I actually bought a copy of Pro when it was on special. Wish I had the Enterprise one, could use it on a couple of other Macs I own. License is locked to a machine until you reset it.

Seems pretty good. Great to be able to do a survey and generate a heat map. Have only tried the Mac version.

Interested if you think the free version provides enough information

This would be awesome to use, I’m going through this exact process at work as part of an infrastructure refresh so I need to know what the coverage is like.

Well, that was interesting. I’ve run the free version around the house and come out with this map. It’s good that it’s all green but that little scale seems to say that yellow/red is where it’s at… yet I don’t seem to have much yellow or red?!?

The little icons are what the app it telling me, the arrows are me point at where the WAP’s really are. All the scans were run from my 2013 rMBP. The house is a single story place in the suburbs. The front of the house has the TimeCapsule, the back cupboard has the AirPort Extreme, both are cabled back to the network (and those two are pretty close to accurate). Red Arrows show these.
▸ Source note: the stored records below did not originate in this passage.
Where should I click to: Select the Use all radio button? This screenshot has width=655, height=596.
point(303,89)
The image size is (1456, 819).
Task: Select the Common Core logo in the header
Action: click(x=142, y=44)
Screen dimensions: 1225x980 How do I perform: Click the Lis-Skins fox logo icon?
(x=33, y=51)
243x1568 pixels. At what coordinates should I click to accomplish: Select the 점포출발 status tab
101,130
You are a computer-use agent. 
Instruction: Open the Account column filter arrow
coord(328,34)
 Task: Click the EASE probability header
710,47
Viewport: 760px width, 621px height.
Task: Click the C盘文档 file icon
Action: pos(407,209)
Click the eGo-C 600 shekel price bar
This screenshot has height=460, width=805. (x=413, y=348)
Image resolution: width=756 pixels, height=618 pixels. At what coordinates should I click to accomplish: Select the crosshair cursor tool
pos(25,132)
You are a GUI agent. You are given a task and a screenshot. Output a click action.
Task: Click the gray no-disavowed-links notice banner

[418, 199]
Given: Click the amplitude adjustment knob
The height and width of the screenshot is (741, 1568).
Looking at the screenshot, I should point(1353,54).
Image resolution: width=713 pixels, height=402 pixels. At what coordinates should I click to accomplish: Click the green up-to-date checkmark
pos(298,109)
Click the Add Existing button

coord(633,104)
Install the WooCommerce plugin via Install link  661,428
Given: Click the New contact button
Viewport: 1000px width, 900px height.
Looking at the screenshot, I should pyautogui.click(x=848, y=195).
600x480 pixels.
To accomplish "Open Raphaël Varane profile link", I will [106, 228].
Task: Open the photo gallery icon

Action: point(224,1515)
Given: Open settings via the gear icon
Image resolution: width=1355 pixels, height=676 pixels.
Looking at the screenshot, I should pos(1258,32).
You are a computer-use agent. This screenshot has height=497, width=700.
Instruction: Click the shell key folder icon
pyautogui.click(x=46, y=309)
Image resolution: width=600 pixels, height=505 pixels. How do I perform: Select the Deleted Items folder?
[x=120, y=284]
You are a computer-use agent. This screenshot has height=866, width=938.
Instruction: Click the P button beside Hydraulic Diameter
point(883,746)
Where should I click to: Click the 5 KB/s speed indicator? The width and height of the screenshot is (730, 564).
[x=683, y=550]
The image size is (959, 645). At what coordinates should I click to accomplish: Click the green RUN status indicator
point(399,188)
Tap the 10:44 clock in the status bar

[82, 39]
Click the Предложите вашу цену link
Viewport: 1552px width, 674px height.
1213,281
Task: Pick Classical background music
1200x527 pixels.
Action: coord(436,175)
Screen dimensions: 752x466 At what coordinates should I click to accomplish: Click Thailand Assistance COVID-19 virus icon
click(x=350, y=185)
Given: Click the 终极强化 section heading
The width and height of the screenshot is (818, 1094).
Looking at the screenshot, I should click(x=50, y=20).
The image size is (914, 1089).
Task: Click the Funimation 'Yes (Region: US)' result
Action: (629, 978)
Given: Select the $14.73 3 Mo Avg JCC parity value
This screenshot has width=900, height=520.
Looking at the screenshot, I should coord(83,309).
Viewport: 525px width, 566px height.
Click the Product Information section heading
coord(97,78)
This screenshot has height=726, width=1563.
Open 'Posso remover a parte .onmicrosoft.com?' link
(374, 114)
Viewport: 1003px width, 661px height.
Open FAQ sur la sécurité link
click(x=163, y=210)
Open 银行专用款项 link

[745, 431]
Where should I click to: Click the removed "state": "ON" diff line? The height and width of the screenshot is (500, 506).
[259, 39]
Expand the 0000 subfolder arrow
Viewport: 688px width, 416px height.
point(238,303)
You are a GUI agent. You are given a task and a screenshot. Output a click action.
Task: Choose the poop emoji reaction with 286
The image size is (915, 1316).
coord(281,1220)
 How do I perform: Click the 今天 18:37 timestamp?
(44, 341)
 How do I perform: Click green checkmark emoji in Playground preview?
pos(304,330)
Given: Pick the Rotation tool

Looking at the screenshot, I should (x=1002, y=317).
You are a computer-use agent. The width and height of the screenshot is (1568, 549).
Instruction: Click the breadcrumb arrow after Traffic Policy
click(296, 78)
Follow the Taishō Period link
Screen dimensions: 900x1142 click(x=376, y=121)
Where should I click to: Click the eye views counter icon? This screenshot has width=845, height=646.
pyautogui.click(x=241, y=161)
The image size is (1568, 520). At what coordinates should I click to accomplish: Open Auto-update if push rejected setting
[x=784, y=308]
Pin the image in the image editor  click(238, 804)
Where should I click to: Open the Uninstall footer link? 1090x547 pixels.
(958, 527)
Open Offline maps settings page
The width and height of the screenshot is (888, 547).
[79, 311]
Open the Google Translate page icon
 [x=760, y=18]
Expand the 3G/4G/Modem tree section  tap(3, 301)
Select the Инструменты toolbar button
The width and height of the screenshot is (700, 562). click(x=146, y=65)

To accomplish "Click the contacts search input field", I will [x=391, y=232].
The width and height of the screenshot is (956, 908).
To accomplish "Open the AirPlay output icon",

The two blue arrows are AirPort Expresses, the one in the meals area is playing wireless bridge to supply an ethernet connection to my Sony Mini System (which does AirPlay). It has it’s own WiFi, but this seems to work more reliably. The one closer to the lounge is also playing wireless bridge plugged into a USB printer (so it’s wireless!).

The random reading in the laundry/bed2??? Who knows. Nothing there unless it’s a reflection off a wall or something? The one in the meals area is pretty close the AirPort Express.

To add to all that, sitting at the red dot in the lounge near the entry (is my lounge chair). I get 15MB/s or so transfer to and from the NAS over Wireless N, so it’s hardly a poor connection.

So the free version can only show so 5 AP’s at the same time, so you have to selectively turn them on and off and see what comes up on the heatmap, clearly the Pro version would allow all of them at once, but since you’re only interested in what you can connect to, especially in a home environment that’s probably not a huge problem.

For me I flicked through the various AP’s one by one and most game me blue coverage (ie at or close to 0dB). But there was a few that were stronger, these were the strongest five:
(how the hell there is red in my house on those vs my own??? especially in the middle of the house? you could understand if it was leeching in from one side through a window or something, but that one is odd!

Which gave me this map, none of which are actually in my house.

For reference, the lounge is at the front, where the road is. There are houses to the left and right but nothing behind us as it opens up onto some council land.

So how does that compare to others networks?